**Excerpted data:**
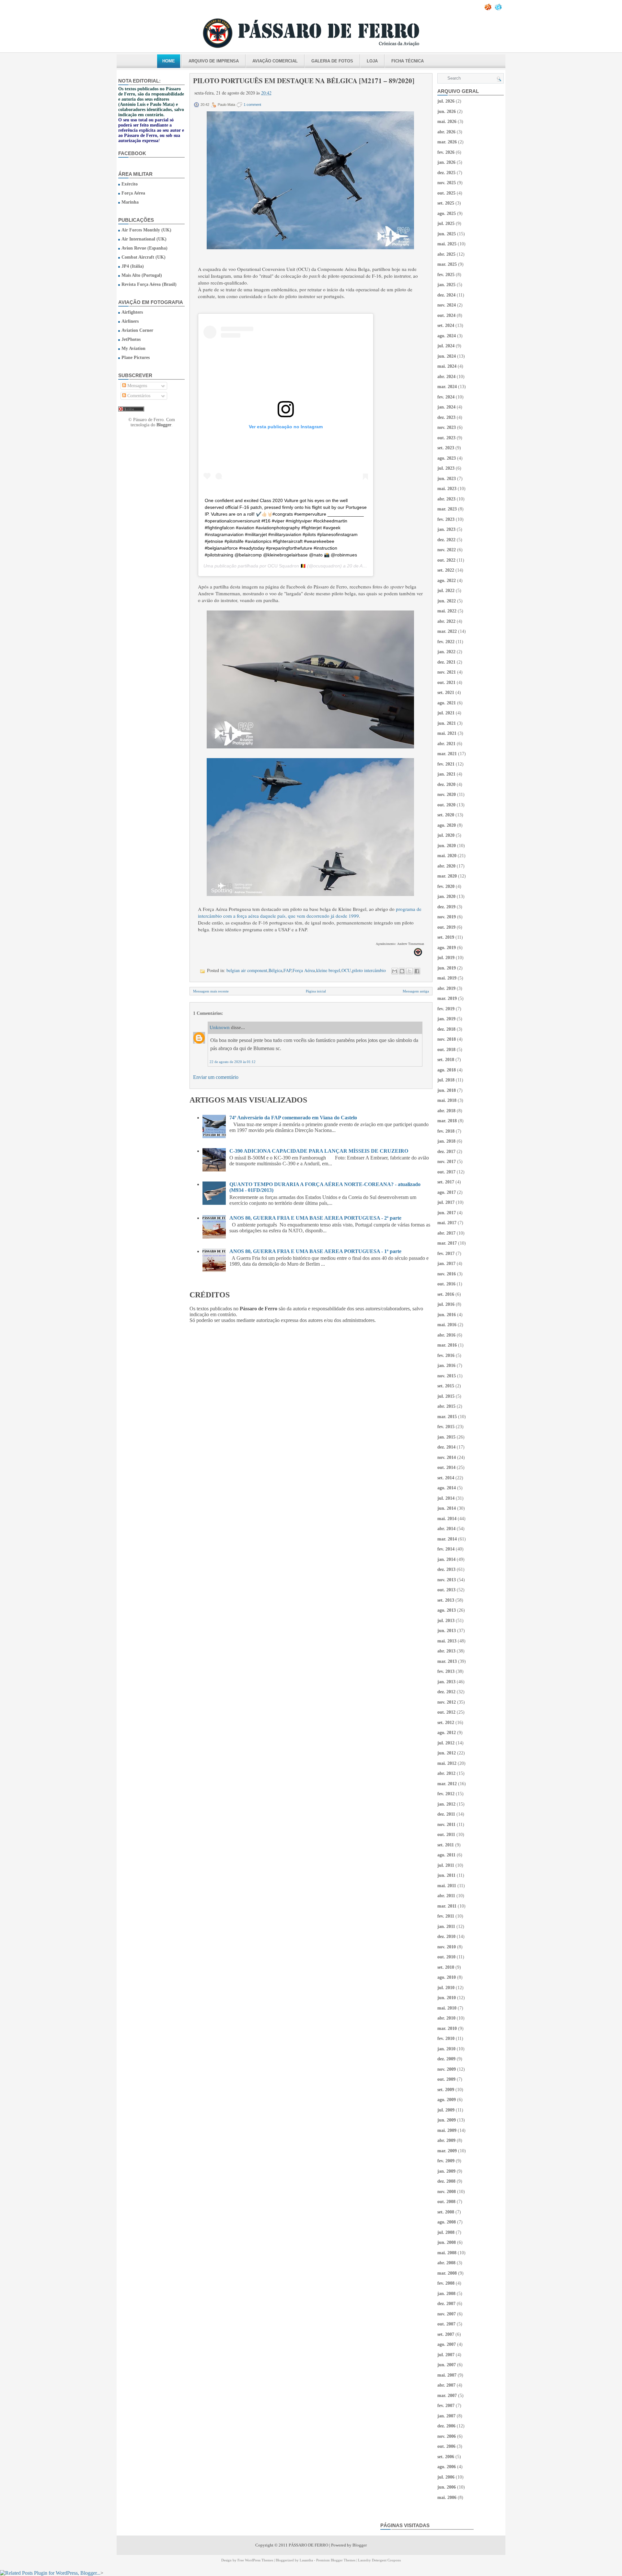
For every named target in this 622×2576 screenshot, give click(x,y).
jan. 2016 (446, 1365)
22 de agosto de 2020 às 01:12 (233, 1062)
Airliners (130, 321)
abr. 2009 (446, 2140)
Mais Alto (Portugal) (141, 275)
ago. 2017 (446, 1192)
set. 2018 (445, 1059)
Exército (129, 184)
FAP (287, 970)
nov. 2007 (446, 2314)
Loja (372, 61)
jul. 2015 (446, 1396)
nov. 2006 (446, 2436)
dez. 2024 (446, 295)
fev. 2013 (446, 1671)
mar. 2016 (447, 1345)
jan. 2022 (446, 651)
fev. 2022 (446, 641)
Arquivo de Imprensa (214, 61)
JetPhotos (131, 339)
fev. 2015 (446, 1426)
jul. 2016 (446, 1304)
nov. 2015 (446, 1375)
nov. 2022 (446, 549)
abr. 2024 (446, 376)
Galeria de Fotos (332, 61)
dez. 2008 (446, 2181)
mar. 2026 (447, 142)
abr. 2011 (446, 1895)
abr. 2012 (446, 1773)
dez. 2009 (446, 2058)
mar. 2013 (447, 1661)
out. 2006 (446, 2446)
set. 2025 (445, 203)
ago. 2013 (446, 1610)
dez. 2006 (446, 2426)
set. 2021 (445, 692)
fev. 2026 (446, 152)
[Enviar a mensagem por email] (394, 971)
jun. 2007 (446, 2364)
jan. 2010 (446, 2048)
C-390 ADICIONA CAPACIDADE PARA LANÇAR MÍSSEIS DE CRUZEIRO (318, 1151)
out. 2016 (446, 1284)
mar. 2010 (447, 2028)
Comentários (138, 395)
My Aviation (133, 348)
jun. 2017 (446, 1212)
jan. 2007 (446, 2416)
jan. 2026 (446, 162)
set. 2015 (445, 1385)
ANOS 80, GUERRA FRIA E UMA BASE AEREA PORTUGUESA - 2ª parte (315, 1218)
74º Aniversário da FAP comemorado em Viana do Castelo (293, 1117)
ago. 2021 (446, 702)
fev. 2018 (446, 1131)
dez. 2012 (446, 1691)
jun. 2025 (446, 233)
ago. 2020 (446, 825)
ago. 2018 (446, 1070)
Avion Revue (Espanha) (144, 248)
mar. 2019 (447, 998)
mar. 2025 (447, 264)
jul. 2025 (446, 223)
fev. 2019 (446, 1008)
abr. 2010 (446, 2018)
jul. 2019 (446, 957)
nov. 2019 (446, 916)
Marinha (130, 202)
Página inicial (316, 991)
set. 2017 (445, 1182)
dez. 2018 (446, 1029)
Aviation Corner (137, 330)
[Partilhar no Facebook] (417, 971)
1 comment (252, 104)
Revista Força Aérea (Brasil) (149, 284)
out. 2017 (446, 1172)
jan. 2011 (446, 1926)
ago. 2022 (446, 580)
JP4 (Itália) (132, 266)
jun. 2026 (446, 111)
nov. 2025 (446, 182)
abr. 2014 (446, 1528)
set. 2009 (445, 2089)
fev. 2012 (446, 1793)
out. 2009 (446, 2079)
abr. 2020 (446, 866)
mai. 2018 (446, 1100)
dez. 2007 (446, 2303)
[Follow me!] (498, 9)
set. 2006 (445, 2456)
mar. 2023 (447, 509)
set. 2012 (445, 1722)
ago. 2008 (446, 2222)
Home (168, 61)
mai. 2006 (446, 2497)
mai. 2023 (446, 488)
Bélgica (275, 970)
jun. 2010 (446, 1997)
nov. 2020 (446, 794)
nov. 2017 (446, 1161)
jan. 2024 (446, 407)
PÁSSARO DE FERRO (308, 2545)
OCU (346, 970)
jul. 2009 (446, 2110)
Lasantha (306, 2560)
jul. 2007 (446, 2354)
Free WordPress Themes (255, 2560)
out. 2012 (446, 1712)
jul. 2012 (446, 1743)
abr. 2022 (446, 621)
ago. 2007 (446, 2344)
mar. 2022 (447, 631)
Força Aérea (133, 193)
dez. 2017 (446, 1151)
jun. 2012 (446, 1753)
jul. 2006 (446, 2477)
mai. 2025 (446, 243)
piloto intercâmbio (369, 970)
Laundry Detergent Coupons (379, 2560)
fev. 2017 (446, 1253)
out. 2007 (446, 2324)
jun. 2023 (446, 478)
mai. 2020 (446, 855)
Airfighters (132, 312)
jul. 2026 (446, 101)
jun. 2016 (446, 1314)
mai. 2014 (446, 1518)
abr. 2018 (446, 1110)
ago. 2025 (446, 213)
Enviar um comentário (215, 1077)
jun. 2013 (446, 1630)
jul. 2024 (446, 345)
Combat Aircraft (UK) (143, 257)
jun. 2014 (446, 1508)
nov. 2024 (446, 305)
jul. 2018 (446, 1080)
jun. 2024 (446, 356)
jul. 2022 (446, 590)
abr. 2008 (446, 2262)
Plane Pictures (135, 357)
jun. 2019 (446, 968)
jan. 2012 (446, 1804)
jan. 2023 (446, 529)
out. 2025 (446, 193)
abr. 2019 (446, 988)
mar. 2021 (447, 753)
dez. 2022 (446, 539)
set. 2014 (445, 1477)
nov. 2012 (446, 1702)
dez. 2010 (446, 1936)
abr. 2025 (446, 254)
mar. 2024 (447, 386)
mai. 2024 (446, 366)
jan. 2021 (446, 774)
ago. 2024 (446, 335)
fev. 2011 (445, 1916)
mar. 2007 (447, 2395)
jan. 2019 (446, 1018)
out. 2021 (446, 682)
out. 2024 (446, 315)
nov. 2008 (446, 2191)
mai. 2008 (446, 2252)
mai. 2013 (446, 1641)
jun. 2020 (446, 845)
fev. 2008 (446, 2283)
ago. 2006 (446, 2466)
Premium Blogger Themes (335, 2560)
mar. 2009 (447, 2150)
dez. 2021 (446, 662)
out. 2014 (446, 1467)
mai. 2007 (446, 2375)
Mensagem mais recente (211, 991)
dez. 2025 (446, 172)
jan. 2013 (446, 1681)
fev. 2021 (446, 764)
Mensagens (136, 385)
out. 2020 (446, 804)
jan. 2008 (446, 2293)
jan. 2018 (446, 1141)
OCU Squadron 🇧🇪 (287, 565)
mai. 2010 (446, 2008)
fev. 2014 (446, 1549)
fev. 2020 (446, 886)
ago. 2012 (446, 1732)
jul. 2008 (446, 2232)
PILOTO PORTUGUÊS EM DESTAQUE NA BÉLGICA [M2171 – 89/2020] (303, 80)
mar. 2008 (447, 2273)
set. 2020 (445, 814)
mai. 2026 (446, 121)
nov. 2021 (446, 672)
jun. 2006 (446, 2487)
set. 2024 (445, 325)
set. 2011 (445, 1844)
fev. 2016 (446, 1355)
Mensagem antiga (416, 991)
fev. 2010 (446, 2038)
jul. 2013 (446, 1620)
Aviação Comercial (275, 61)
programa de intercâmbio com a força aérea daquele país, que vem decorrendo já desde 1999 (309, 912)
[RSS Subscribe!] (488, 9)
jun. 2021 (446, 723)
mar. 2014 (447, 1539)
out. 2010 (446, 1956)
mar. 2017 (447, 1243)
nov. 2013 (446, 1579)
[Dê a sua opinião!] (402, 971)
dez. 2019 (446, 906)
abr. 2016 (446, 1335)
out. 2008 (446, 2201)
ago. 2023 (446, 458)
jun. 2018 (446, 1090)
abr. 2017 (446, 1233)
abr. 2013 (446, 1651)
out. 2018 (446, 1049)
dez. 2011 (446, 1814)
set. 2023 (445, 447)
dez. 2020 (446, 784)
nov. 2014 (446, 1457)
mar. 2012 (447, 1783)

**Assigned task:**
Exact wording is required throughout: write out all the records, but no pictures.

**Task solution:**
For every named target in this 622×2576 screenshot, give click(x,y).
jan. 2016 (446, 1365)
22 de agosto de 2020 às 01:12 (233, 1062)
Airliners (130, 321)
abr. 2009 (446, 2140)
Mais Alto (Portugal) (141, 275)
ago. 2017 (446, 1192)
set. 2018 (445, 1059)
Exército (129, 184)
FAP (287, 970)
nov. 2007 (446, 2314)
Loja (372, 61)
jul. 2015 (446, 1396)
nov. 2006 (446, 2436)
dez. 2024 (446, 295)
fev. 2013 (446, 1671)
mar. 2016 (447, 1345)
jan. 2022 (446, 651)
fev. 2022 (446, 641)
Arquivo de Imprensa (214, 61)
JetPhotos (131, 339)
fev. 2015 (446, 1426)
jul. 2016 (446, 1304)
nov. 2015 (446, 1375)
nov. 2022 (446, 549)
abr. 2024 (446, 376)
Galeria de Fotos (332, 61)
dez. 2008 (446, 2181)
mar. 2026 (447, 142)
abr. 2011 (446, 1895)
abr. 2012 (446, 1773)
dez. 2009 (446, 2058)
mar. 2013 (447, 1661)
out. 2006 (446, 2446)
set. 2025 (445, 203)
ago. 2013 (446, 1610)
dez. 2006 (446, 2426)
set. 2021 (445, 692)
fev. 2026 (446, 152)
[Enviar a mensagem por email] (394, 971)
jun. 2007 (446, 2364)
jan. 2010 (446, 2048)
C-390 ADICIONA CAPACIDADE PARA LANÇAR MÍSSEIS DE CRUZEIRO (318, 1151)
out. 2016 (446, 1284)
mar. 2010 (447, 2028)
Comentários (138, 395)
My Aviation (133, 348)
jun. 2017 (446, 1212)
jan. 2007 (446, 2416)
jan. 2026 (446, 162)
set. 2015 (445, 1385)
ANOS 80, GUERRA FRIA E UMA BASE AEREA PORTUGUESA - 2ª parte (315, 1218)
74º Aniversário da FAP comemorado em Viana do Castelo (293, 1117)
ago. 2021 (446, 702)
fev. 2018 (446, 1131)
dez. 2012 (446, 1691)
jun. 2025 (446, 233)
ago. 2020 (446, 825)
ago. 2018 (446, 1070)
Avion Revue (Espanha) (144, 248)
mar. 2019 (447, 998)
mar. 2025 (447, 264)
jul. 2025 (446, 223)
fev. 2019 (446, 1008)
abr. 2010 (446, 2018)
jul. 2019 (446, 957)
nov. 2019 (446, 916)
Marinha (130, 202)
Página inicial (316, 991)
set. 2017 (445, 1182)
dez. 2018 (446, 1029)
Aviation Corner (137, 330)
[Partilhar no Facebook] (417, 971)
1 comment (252, 104)
Revista Força Aérea (Brasil) (149, 284)
out. 2017 (446, 1172)
jan. 2011 (446, 1926)
ago. 2022 (446, 580)
JP4 (Itália) (132, 266)
jun. 2026 (446, 111)
nov. 2025 (446, 182)
abr. 2014 (446, 1528)
set. 2009 (445, 2089)
fev. 2012 (446, 1793)
out. 2009 (446, 2079)
abr. 2020 (446, 866)
mai. 2018 (446, 1100)
dez. 2007 (446, 2303)
[Follow me!] (498, 9)
set. 2006 (445, 2456)
mar. 2023 (447, 509)
set. 2012 (445, 1722)
ago. 2008 (446, 2222)
Home (168, 61)
mai. 2006 (446, 2497)
mai. 2023 (446, 488)
Bélgica (275, 970)
jun. 2010 (446, 1997)
nov. 2020 (446, 794)
nov. 2017 (446, 1161)
jan. 2024 (446, 407)
PÁSSARO DE FERRO (308, 2545)
OCU (346, 970)
jul. 2009 (446, 2110)
Lasantha (306, 2560)
jul. 2007 (446, 2354)
Free WordPress Themes (255, 2560)
out. 2012 (446, 1712)
jul. 2012 (446, 1743)
abr. 2022 (446, 621)
ago. 2007 (446, 2344)
mar. 2022 (447, 631)
Força Aérea (133, 193)
dez. 2017 (446, 1151)
jun. 2012 (446, 1753)
jul. 2006 (446, 2477)
mai. 2025 (446, 243)
piloto intercâmbio (369, 970)
Laundry Detergent Coupons (379, 2560)
fev. 2017 (446, 1253)
out. 2007 (446, 2324)
jun. 2023 (446, 478)
mai. 2020 (446, 855)
Airfighters (132, 312)
jul. 2026 (446, 101)
jun. 2016 (446, 1314)
mai. 2014 (446, 1518)
abr. 2018 (446, 1110)
ago. 2025 (446, 213)
Enviar um comentário (215, 1077)
jun. 2013 (446, 1630)
jul. 2024 (446, 345)
Combat Aircraft (UK) (143, 257)
jun. 2014 (446, 1508)
nov. 2024 (446, 305)
jul. 2018 (446, 1080)
jun. 2024 (446, 356)
jul. 2022 (446, 590)
abr. 2008 (446, 2262)
Plane Pictures (135, 357)
jun. 2019 (446, 968)
jan. 2012 (446, 1804)
jan. 2023 (446, 529)
out. 2025 (446, 193)
abr. 2019 (446, 988)
mar. 2021 (447, 753)
dez. 2022 (446, 539)
set. 2014 (445, 1477)
nov. 2012 (446, 1702)
dez. 2010 (446, 1936)
abr. 2025 (446, 254)
mar. 2024 (447, 386)
mai. 2024 (446, 366)
jan. 2021 (446, 774)
ago. 2024 (446, 335)
fev. 2011 (445, 1916)
mar. 2007 (447, 2395)
jan. 2019 (446, 1018)
out. 2021 (446, 682)
out. 2024 (446, 315)
nov. 2008 (446, 2191)
mai. 2008 (446, 2252)
mai. 2013 (446, 1641)
jun. 2020 (446, 845)
fev. 2008 (446, 2283)
ago. 2006 (446, 2466)
Premium Blogger Themes (335, 2560)
mar. 2009 (447, 2150)
dez. 2021 (446, 662)
out. 2014 (446, 1467)
mai. 2007 (446, 2375)
Mensagem mais recente (211, 991)
dez. 2025 (446, 172)
jan. 2013 (446, 1681)
fev. 2021 (446, 764)
Mensagens (136, 385)
out. 2020 (446, 804)
jan. 2008 (446, 2293)
jan. 2018 (446, 1141)
OCU Squadron 🇧🇪 (287, 565)
mai. 2010 (446, 2008)
fev. 2014 (446, 1549)
fev. 2020 (446, 886)
ago. 2012 (446, 1732)
jul. 2008 (446, 2232)
PILOTO PORTUGUÊS EM DESTAQUE NA BÉLGICA [M2171 – 89/2020] (303, 80)
mar. 2008 (447, 2273)
set. 2020 (445, 814)
mai. 2026 (446, 121)
nov. 2021 (446, 672)
jun. 2006 (446, 2487)
set. 2024 (445, 325)
set. 2011 (445, 1844)
fev. 2016 (446, 1355)
Mensagem antiga (416, 991)
fev. 2010 (446, 2038)
jul. 2013 (446, 1620)
Aviação Comercial (275, 61)
programa de intercâmbio com a força aérea daquele país, que vem decorrendo já desde 1999 (309, 912)
[RSS Subscribe!] (488, 9)
jun. 2021 (446, 723)
mar. 2014 (447, 1539)
out. 2010 (446, 1956)
mar. 2017 (447, 1243)
nov. 2013 (446, 1579)
[Dê a sua opinião!] (402, 971)
dez. 2019 (446, 906)
abr. 2016 (446, 1335)
out. 2008 (446, 2201)
ago. 2023 (446, 458)
jun. 2018 (446, 1090)
abr. 2017 (446, 1233)
abr. 2013 (446, 1651)
out. 2018 (446, 1049)
dez. 2011 (446, 1814)
set. 2023 (445, 447)
dez. 2020 (446, 784)
nov. 2014 (446, 1457)
mar. 2012 (447, 1783)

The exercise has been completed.